At times, countries decide to empty their stock of a certain product and decide to perform export of overstocked product to another country. However, they set the price that allows them to be certain of successful sale. In theory it doesn’t sound that bad, but the consequences of product dumping and the long term influence it imposes on the importing country and its economy is a matter of a fiery debate in almost all social circles.
So to start with the process of understanding what happens when a country decides to dump a product, let’s fist see how it begins to happen. They would set the price lower than any local company offers on domestic market and overflow the stores with their product. This would be very beneficial to the consumers because they would have the product at very low price. It might even create a higher demand. However, what consumers don’t always think about is that those prices are not the result of lower production costs or any other type of influence that would make this price level permanent. Not by a chance! This is strictly short term event that’s caused by overstocked warehouses in the exporting country. Once the balance is gained and the supply and demand reach equilibrium, the prices will go back to normal.
Nevertheless, one might argue would the prices really go back to normal. There is a consequence to lowering the prices below the lowest domestic price. The local businesses would start to lose customers, which would cause the production to drop. Everyone would enjoy the benefits of low cost product of the same quality. This trend would continue for a while and ultimately the local production would start to lose profit, eventually coming to their ends. With no domestic companies as competitors, the exporter country holds in their hands almost entire market and has the ability to control the prices both high and low. This means that when the product dumping stops, or if importing country’s legislature fails to impose anti-dumping measures in time, the exporter would hold most of the market and set prices whichever way they want. In other words, the prices could go extremely high, and depending on the state of local industry it could take years to set things into order.
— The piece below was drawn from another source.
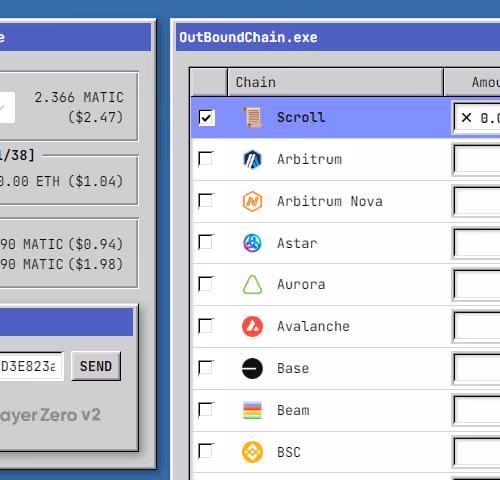Click the yellow BSC chain icon
The image size is (500, 480).
(252, 452)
Small local businesses should be the first that need to recover, and then the rest of the industry, which takes a lot of time and keeps the consumers trapped with foreign products.
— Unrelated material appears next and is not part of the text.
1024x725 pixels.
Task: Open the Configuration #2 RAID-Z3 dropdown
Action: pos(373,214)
It’s not difficult to understand why product dumping is so controversial topic in business debates around the globe. In WTO, the most massive trade organization in the world, product dumping is frowned upon, but there are no strict restrictions towards members that perform such act. While in EU on the other side, if you decide to dump a certain product, you will face some serious repressive measures by EU institutions. Many countries impose anti-dumping measures in order to protect their local market and industry. All things considered, product dumping is a serious risk to for the consumers, and the domestic market overall.